#### WHAT YOU NEED TO DO
The required result is the number of lines below that hold the word "Expand", stated without anything else.

------------------------------------------------------------------------

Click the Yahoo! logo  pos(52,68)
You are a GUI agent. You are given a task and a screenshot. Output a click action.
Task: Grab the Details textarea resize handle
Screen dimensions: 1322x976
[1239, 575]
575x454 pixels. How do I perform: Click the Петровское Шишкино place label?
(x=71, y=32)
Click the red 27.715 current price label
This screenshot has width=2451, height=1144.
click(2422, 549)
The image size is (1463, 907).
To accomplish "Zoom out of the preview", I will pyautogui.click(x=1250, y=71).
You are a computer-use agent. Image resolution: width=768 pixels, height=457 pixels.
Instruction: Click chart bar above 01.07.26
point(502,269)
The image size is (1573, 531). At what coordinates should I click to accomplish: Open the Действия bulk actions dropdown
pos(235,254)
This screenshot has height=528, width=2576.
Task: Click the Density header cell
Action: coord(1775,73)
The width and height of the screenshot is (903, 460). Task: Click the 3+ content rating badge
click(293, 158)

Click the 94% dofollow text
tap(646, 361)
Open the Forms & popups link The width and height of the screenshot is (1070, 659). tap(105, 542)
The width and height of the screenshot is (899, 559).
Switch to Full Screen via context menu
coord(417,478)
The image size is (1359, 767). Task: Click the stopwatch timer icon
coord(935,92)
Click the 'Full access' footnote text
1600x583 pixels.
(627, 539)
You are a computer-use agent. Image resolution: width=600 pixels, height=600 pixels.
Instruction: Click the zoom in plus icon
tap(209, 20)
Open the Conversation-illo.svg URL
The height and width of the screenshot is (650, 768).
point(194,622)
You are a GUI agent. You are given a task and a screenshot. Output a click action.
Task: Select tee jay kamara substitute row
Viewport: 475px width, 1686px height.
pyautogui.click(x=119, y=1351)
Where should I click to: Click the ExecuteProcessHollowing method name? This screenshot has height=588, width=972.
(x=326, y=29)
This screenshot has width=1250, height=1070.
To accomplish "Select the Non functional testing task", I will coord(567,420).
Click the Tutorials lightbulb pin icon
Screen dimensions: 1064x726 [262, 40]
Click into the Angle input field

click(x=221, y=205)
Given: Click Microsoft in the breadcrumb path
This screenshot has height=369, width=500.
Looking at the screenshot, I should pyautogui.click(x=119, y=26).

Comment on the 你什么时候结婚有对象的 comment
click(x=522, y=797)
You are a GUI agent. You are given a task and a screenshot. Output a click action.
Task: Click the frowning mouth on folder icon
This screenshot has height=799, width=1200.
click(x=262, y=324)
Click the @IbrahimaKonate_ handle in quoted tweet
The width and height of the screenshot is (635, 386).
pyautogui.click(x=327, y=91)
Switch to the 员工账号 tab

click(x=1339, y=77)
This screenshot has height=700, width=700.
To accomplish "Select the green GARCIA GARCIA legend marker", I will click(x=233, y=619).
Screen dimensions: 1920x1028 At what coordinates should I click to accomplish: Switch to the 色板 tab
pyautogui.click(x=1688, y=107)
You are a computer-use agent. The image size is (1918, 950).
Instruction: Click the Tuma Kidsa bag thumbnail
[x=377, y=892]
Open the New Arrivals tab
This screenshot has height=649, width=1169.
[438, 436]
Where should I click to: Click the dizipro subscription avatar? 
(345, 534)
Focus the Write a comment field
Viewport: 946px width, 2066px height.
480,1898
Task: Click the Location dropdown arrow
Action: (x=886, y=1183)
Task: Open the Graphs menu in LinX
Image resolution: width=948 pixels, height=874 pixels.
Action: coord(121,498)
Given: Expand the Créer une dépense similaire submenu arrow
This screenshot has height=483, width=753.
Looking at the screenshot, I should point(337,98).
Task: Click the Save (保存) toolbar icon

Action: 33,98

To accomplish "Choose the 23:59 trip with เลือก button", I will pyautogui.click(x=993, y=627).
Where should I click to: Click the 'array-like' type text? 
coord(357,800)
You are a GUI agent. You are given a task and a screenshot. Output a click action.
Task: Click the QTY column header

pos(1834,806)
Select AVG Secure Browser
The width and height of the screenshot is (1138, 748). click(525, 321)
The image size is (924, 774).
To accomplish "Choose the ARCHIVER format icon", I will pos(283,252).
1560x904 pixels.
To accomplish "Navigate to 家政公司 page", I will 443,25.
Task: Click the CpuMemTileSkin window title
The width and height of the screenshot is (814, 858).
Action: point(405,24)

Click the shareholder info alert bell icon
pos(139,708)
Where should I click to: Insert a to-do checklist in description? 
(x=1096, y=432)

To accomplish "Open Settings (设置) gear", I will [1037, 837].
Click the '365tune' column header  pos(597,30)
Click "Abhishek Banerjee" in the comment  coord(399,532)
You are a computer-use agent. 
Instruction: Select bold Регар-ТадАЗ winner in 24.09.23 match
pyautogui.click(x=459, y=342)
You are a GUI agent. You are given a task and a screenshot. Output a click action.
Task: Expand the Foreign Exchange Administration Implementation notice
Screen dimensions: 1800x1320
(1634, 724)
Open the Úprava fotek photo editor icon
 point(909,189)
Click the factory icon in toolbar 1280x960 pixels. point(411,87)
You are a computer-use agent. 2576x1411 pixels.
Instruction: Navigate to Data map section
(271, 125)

------------------------------------------------------------------------

#### ANSWER TO THIS TASK
2